Health data theft comes at inopportune time for Medibank
The massive theft of health data comes during a transitional period in Australia’s national privacy law, and one that is partially fueled by a string of similar attacks. Had this happened to Medibank just a little earlier, it would have been safely ensconced in the terms of the outdated Privacy Act 1988. But recent updates may put the company on the hook for big fines, even as some in the government praise it for refusing ransom payments.
Home Affairs Minister Clare O’Neil referred to Medibank in saying that the department is now taking a look at banning ransom payments in the “long term,” a controversial idea that most nations have decided against at this point. Some feel it is the only means by which to get the ransomware fire under control, but it could also potentially take away the only chance of averting a complete financial disaster (particularly for smaller businesses).
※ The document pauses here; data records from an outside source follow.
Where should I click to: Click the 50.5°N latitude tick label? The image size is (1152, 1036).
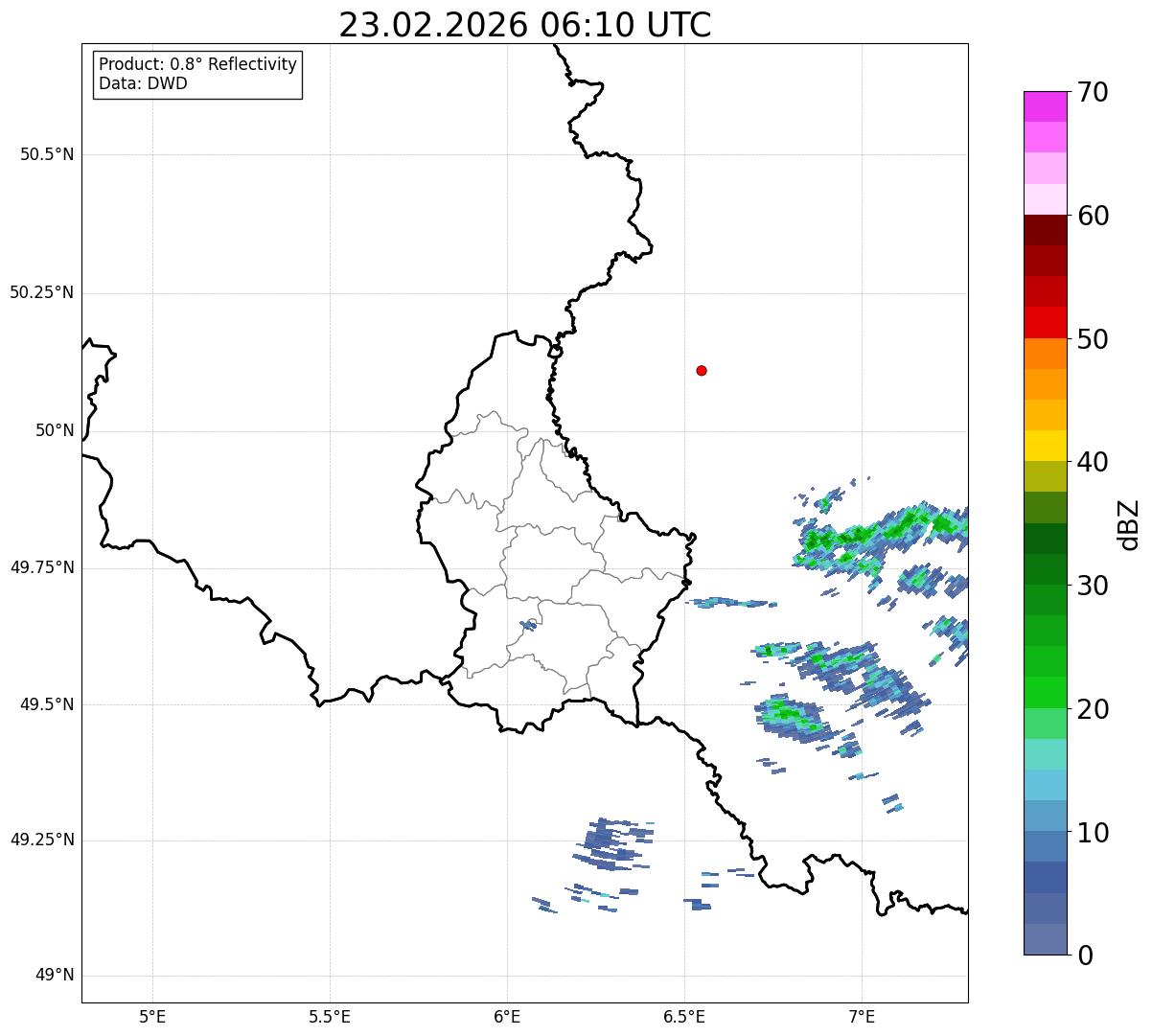(47, 154)
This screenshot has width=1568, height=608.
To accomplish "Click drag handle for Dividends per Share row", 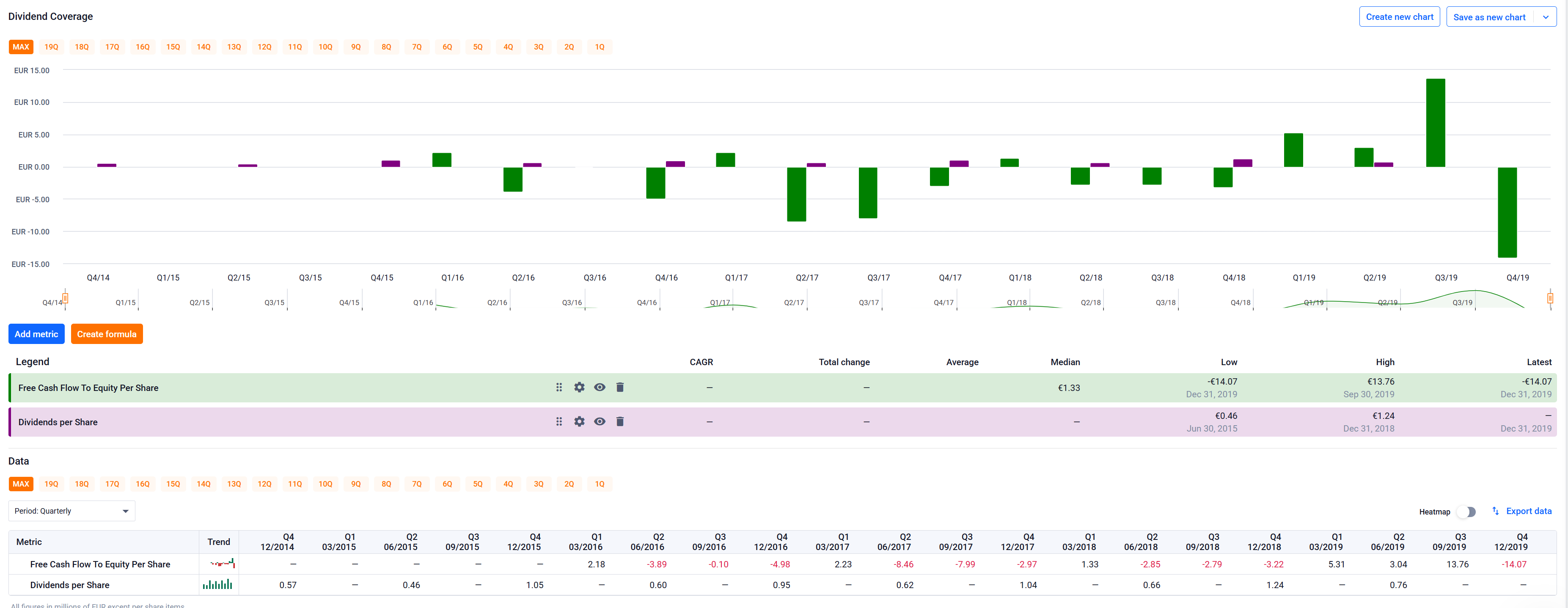I will point(559,421).
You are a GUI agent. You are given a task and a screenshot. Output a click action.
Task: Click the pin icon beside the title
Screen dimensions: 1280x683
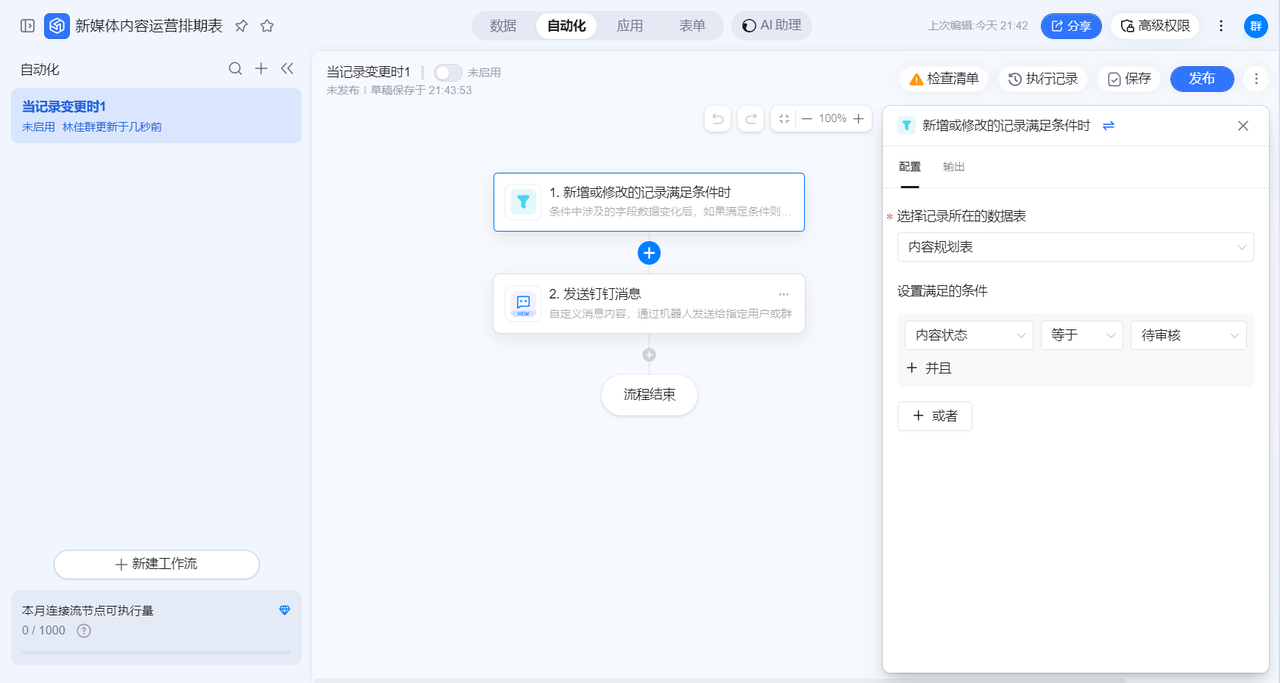point(241,26)
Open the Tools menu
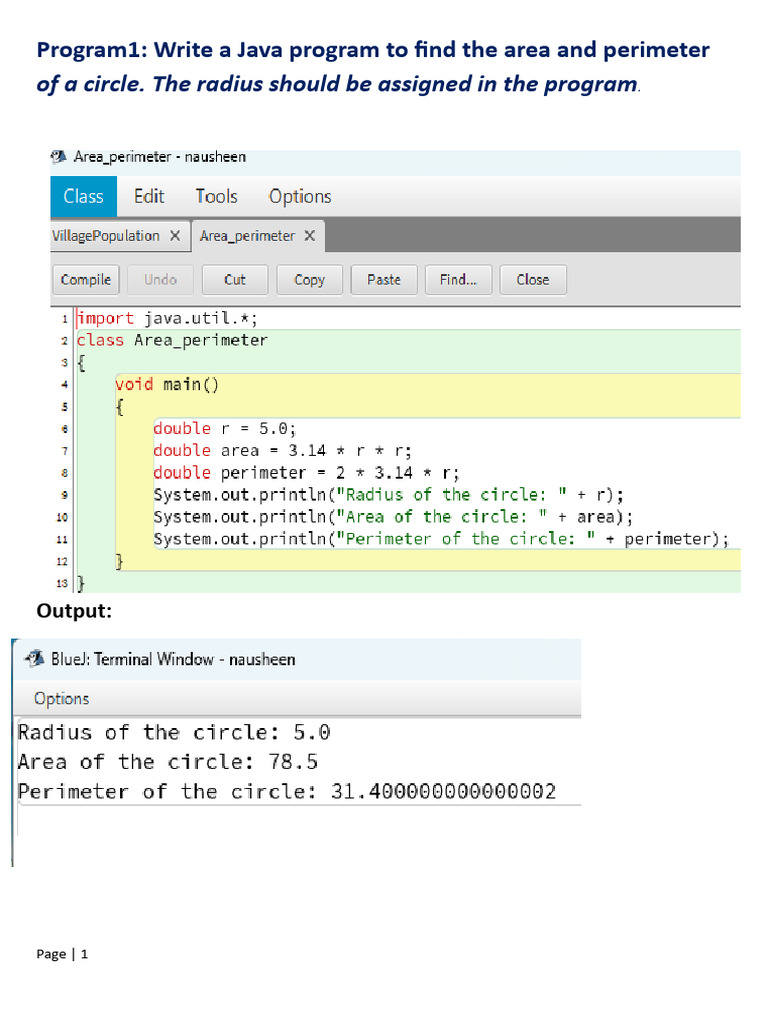The height and width of the screenshot is (1024, 768). (x=216, y=197)
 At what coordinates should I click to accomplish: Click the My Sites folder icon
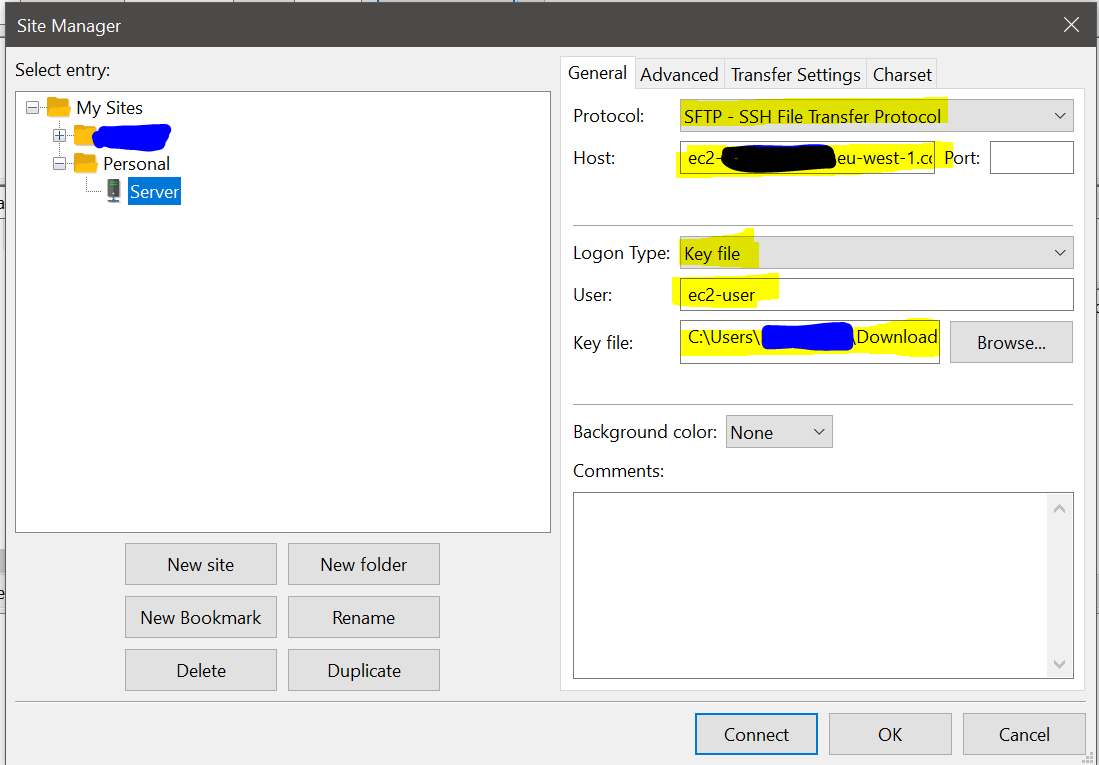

In the meantime, it appears the government will be having a look at Medibank’s security and data handling practices and how all of that contributed to the massive loss of health data. New terms that were recently adopted mean that the company could be on the hook for fines that can range up to the tens of millions of dollars. Medibank also faces the possibility of class action lawsuits, something that law firms are reportedly already drafting up.
Could ransom payments be banned in Australia?
The decision against the ransom payments may have had something to do with the contents of the stolen records, as it is possible that the majority of the 9.7 million that were stolen contained only contact information. Medibank has not broken down in detail what health data was stolen, only saying that about 500,000 health claims were among the records and that some contained visa, passport and Medicare numbers.
Medibank has warned customers that their health data may be compromised and publicly posted, and that they may be targeted by criminals due to the data breach. But the company takes the position that ransom payments would only encourage the criminals and would be unlikely to keep the data off the dark web in the long run.
There is some evidence that the attackers that hit Medibank are either former members of or former affiliates with the notorious REvil ransomware gang. The attackers are leaking very sensitive records first, selecting public figures and politicians as well as people who may have had compromising conditions or treatments. The hackers also claim to have taken encrypted credit card numbers and have threatened to leak those as well, but Medibank says that it sees no evidence that any payment information was stolen.